-- Opening Marker --

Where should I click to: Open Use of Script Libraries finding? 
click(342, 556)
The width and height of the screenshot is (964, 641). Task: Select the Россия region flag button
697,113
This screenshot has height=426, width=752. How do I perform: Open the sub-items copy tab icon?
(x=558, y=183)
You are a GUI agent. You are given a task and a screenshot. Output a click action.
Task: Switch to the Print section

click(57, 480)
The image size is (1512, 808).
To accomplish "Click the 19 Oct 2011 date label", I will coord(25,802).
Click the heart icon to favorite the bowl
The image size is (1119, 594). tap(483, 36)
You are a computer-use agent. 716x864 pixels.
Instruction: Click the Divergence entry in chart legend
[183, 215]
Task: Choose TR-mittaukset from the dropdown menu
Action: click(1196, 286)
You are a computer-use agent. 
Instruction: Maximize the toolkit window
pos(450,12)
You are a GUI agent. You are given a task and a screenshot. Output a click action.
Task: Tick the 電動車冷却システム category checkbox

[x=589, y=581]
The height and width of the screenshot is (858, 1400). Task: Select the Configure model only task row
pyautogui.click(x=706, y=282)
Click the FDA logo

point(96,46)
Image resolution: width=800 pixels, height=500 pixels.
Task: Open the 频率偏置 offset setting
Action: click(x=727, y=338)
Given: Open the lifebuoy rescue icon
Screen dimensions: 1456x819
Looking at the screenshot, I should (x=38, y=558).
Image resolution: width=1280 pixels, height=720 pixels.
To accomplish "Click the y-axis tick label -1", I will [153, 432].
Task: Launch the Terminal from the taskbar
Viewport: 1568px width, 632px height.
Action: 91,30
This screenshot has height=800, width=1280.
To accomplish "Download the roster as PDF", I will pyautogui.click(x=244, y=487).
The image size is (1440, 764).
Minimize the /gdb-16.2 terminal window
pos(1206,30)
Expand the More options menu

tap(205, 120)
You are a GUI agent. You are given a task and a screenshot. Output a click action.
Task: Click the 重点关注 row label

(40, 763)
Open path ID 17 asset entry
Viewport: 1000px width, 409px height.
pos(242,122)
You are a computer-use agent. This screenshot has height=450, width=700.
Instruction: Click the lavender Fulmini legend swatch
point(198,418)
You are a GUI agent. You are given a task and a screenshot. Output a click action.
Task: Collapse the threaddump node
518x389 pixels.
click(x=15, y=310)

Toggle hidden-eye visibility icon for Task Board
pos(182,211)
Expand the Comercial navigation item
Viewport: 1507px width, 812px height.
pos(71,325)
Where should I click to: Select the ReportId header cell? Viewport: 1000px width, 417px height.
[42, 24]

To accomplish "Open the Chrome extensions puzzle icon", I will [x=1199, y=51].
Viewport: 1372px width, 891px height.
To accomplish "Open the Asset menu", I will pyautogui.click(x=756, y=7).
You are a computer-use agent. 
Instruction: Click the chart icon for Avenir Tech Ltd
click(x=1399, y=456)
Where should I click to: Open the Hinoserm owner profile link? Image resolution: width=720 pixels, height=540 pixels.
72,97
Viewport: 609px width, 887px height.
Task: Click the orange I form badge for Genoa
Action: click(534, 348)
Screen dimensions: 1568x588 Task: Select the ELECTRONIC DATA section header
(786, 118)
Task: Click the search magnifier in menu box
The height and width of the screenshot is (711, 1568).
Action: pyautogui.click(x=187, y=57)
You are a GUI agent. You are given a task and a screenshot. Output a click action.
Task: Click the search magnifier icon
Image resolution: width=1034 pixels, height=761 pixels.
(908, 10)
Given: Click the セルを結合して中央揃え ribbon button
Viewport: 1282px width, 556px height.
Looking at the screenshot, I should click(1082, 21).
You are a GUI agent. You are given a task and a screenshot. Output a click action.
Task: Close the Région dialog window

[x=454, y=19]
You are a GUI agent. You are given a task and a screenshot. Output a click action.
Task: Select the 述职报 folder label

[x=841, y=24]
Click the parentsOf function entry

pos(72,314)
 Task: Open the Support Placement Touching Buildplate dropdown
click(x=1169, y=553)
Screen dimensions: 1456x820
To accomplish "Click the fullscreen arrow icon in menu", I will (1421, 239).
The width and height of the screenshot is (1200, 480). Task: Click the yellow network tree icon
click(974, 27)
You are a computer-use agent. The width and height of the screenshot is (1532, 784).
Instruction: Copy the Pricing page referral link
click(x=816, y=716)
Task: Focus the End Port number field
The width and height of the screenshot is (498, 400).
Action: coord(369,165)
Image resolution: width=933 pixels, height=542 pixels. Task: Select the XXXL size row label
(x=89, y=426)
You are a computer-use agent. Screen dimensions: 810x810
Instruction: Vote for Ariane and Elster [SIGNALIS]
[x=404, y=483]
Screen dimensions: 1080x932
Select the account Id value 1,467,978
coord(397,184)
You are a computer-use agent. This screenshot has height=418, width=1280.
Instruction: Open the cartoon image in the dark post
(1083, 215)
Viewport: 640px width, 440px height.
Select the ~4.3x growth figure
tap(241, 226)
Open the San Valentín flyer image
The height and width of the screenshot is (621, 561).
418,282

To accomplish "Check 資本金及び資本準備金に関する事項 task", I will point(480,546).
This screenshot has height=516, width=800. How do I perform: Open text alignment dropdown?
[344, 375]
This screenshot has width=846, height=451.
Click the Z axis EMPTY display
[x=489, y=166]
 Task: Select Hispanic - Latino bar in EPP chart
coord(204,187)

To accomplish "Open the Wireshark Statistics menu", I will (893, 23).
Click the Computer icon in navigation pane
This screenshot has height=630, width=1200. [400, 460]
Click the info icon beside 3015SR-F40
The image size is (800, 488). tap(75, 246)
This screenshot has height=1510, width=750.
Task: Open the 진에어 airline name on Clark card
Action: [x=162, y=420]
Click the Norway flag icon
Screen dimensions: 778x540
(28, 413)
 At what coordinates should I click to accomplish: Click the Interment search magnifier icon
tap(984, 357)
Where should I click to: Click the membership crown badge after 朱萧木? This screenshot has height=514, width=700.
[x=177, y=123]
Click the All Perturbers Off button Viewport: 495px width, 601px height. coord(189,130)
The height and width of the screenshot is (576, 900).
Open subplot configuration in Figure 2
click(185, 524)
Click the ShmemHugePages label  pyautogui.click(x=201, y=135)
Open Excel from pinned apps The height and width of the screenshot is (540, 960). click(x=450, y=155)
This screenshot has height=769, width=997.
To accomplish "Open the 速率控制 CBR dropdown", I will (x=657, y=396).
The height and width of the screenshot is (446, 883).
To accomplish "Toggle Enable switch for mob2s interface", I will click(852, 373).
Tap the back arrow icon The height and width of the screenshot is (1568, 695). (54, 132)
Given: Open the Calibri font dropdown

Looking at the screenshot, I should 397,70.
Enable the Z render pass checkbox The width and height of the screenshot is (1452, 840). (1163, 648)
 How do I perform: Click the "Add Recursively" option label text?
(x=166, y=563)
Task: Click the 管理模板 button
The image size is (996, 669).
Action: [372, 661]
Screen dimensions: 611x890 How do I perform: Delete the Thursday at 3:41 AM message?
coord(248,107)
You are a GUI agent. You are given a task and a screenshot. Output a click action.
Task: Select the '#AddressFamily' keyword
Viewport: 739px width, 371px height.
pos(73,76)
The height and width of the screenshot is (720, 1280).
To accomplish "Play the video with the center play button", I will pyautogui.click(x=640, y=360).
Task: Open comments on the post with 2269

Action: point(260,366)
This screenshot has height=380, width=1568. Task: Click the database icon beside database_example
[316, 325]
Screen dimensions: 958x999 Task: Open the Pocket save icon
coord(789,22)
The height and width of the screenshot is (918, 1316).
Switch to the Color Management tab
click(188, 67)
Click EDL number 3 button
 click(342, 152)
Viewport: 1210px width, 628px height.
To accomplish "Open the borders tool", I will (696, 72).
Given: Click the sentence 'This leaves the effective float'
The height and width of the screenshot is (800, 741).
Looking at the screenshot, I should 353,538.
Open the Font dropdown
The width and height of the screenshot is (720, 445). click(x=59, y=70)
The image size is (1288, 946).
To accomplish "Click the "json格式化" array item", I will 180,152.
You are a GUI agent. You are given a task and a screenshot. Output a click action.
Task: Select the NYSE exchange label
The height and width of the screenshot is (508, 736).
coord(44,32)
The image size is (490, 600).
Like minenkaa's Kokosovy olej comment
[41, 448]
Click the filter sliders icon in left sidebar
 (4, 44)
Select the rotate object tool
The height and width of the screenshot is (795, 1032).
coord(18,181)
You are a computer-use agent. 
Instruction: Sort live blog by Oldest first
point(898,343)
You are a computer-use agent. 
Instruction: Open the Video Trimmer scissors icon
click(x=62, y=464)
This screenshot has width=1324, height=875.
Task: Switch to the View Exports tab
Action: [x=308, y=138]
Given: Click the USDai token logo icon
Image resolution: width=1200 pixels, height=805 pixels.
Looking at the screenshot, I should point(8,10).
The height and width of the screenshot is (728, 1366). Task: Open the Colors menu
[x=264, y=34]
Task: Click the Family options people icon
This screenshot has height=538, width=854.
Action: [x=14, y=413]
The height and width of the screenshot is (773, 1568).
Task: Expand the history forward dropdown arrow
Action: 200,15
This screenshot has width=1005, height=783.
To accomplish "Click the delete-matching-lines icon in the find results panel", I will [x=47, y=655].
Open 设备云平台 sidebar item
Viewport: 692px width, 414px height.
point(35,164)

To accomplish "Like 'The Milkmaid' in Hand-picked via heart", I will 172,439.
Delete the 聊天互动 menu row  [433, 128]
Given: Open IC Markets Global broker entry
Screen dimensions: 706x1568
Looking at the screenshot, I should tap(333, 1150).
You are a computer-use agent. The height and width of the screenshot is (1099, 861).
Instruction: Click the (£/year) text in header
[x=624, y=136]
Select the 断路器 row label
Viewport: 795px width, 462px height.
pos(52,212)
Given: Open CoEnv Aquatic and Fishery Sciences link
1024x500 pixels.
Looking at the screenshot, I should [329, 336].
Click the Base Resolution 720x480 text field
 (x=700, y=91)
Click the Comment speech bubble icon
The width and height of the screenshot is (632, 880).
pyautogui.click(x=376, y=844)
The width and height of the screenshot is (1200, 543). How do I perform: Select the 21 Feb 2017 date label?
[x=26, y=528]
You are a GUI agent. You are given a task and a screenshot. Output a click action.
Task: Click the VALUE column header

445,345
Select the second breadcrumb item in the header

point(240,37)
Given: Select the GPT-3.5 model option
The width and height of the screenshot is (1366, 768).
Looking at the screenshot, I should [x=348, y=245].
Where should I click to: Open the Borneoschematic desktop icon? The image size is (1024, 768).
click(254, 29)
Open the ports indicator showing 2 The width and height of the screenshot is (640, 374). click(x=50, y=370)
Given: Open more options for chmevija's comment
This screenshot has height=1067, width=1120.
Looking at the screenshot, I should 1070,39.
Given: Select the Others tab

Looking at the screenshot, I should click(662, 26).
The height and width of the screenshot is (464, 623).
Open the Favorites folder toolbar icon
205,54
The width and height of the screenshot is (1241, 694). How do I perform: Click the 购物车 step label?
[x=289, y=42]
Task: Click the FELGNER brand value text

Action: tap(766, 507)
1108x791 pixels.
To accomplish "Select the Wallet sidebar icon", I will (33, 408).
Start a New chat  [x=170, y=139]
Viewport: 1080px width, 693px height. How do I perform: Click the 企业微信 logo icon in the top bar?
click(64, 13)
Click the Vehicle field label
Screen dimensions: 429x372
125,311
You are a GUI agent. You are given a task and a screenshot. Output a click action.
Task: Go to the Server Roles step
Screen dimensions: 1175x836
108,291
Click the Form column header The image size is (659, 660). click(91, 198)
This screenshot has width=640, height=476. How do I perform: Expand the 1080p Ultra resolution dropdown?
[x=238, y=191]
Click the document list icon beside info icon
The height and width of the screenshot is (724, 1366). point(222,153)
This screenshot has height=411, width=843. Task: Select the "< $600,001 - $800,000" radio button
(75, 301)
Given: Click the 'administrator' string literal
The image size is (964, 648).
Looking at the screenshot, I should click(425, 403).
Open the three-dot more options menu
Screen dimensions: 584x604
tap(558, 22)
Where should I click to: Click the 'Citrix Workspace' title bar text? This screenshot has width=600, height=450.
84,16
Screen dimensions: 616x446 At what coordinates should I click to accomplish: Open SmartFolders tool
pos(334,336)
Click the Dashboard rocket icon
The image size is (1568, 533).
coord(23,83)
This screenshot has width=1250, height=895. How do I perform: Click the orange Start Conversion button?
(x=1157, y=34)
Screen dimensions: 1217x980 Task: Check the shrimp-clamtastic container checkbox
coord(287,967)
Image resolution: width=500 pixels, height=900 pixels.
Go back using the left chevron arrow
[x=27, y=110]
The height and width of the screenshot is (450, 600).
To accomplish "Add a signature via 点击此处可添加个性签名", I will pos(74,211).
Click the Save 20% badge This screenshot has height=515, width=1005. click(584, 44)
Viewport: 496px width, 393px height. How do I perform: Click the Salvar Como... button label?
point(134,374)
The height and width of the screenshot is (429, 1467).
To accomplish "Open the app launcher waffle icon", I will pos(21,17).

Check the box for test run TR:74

-- Closing Marker --

**WHAT TO WORK ON**
Could you copy each line in the listing above that includes the word "Enable"?

**YOUR SOLUTION**
To accomplish "Toggle Enable switch for mob2s interface", I will click(852, 373).
Enable the Z render pass checkbox The width and height of the screenshot is (1452, 840). (1163, 648)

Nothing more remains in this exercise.